When people are in situations where they are using their mobile in its upright position, vertical video renders a much better experience than a standard video. People also get frustrated having to rotate their phone so the likelihood is that they will not continue to watch. And it’s not just the experience, according to Snapchat, an ad in a vertical video format has nine times more completed views that a horizontal view.

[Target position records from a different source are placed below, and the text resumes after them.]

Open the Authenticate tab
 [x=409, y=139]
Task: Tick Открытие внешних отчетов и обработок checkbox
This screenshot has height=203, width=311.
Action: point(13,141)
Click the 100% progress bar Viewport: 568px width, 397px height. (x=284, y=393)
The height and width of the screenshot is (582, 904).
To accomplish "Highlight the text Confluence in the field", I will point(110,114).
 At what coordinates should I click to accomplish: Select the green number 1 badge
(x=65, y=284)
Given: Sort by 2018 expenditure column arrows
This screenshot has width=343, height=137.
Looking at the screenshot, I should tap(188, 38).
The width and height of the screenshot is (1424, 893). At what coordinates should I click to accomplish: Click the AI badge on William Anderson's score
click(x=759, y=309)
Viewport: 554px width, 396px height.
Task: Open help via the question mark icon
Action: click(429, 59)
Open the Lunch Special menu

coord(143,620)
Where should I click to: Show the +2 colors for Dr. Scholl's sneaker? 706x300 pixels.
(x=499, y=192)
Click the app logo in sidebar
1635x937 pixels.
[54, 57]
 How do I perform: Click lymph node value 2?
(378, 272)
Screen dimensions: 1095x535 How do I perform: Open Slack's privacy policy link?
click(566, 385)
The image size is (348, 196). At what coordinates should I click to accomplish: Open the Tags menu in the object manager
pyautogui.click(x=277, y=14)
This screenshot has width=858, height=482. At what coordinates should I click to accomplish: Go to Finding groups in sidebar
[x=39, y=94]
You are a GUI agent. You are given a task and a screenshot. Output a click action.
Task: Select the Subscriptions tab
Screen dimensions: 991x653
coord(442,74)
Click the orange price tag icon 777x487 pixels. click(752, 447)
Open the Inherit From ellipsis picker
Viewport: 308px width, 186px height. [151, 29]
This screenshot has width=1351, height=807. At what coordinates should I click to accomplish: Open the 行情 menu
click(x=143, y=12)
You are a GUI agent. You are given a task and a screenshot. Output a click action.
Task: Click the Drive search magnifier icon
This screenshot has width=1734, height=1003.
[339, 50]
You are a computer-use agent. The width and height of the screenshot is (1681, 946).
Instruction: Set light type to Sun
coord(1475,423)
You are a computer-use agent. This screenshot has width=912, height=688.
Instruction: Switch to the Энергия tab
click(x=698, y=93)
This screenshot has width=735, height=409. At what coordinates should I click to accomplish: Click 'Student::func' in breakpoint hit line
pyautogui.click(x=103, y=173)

What is even more interesting is the fact that recent apps such as Periscope and Meerkat only work in portrait, based solely on the notion that people hold their mobiles in one hand. Other major companies such as the Daily Mail, National Geographic and Sky Sports also advertise to their thousands of exponents every day in a vertical format. Although landscape is on the agenda for Periscope, there is an expectation that users will stay loyal to the vertical format. As Periscope’s CEO stated in a BBC interview:

“This isn't television," he says. "It's a different medium and people generally hold their phones with one hand."

This will ruffle the feathers of those supporters who argue that our natural field of vision is horizontal - they argue that vertical video doesn’t replicate how we naturally see. However, there is also a strong argument to suggest that it’s only been the influence of film and media that has conditioned us to thinking that horizontal viewing (as for television or cinema) should be the norm. When we see YouTube’s format adapt to encompass vertical video, perhaps people will take the format more seriously.

When thinking about adding video to your site, consider how this going to look on mobile and what the best experience you can give your visitors. Think mobile first and be an early adopter of vertical video, it will set you ahead of the competition.